- Location: Shankharibazar, Dhaka, East Pakistan
- Date: 26–27 March 1971 (UTC+6:00)
- Target: Bengali Hindus
- Attack type: Massacre
- Weapons: Machine guns, rifles
- Deaths: 8000
- Perpetrators: Pakistani Army, Razakars

= Shankharibazar massacre =

1971 massacre of Bengali Hindus in East Pakistan

The Shankharibazar massacre (শাঁখারীবাজার গণহত্যা; /bn/) was a massacre of over 212 Bengali Hindus in the Shankharibazar area of Old Dhaka in East Pakistan on 26 March 1971 by the Pakistani occupation army. The survivors fled to the villages on the other side of the Buriganga, in the region now known as Keraniganj. Shankharibazar became deserted and dead bodies remained on the streets for quite a long time. The Pakistani establishment renamed the Shankharibazar Road to Tikka Khan Road.

== Events ==
On the evening of 25 March, the Pakistani army took to the streets. They proceeded towards Sadar Ghat along the Nawabpur Road. At the crossing of Shankharibazar Road, they shelled a house, as a result of which a portion of the house got destroyed. Three people died in the shelling and five to six people were injured.

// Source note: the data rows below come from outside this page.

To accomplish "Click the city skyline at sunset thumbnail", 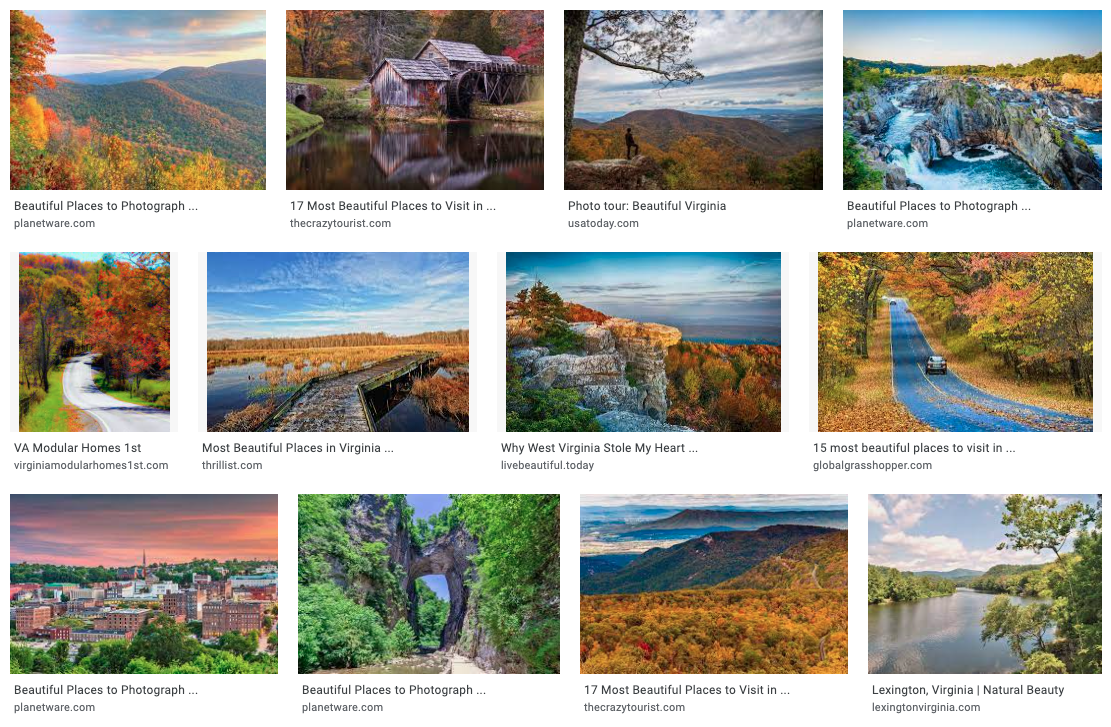I will 144,584.
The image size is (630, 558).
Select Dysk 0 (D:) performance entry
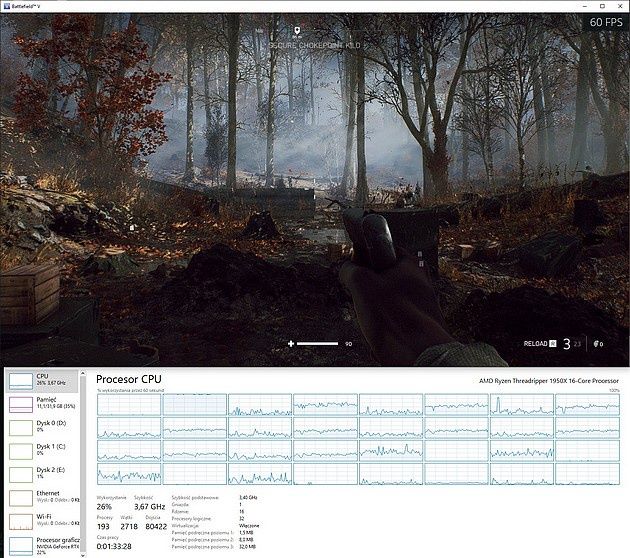coord(42,427)
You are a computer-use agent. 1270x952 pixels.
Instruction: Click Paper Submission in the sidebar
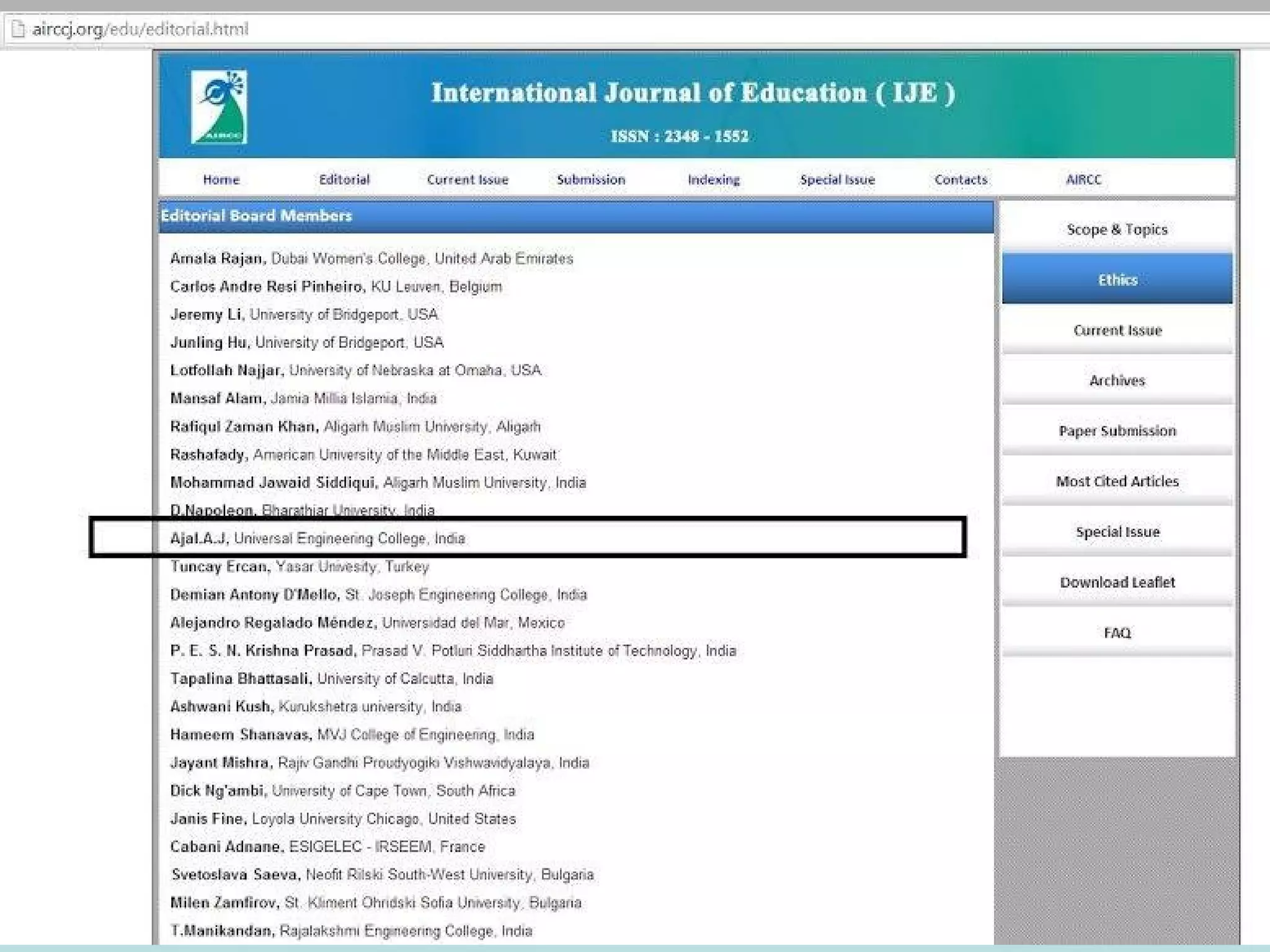click(1117, 431)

On the afternoon of 26 March, the Pakistani army attacked Shankharibazar. They entered premises no. 47 and killed the father and younger brother of the family. The elder brother Amar Sur, who survived the massacre fled through the narrow lane in the rear of the house. The military men ordered the residents to come out of their houses. When they came out they were shot to death. The Pakistani army continued their killing spree in the premises of the locality and killed around 50 Hindus. More than 200 Hindus were injured in the assault. The houses were set on fire.

According to eyewitness accounts, 31 Hindus were killed in the residence of Chandan Sur alone. Chandan Sur was one of the established and influential men in the area. Before the elections, Khwaja Khairuddin of the Dhaka Nawab family had unsuccessfully tried to coerce Sur on his side. Khairuddin was contesting the elections against Sheikh Mujibur Rahman. It has been alleged that during the massacre, Khwaja Khairuddin led the Pakistani military to the residence of Chandan Sur. According to Kalidas Baidya, 126 Hindus from the neighbourhood were rounded up in one house and shot to death.

== Memorial ==

In 1972, a memorial was erected on the eastern end of the Shankharibazar Road in memory of the victims of the Shankharibazar massacre. Sheikh Mujibur Rahman promised the family of the victims a compensation sum of 2,000 Taka. However, the victims' families have reportedly not received any compensation to date. In 1997, on the occasion silver jubilee of Liberation of Bangladesh, the Shankharibazar published a souvenir where the names of the massacre victims were published.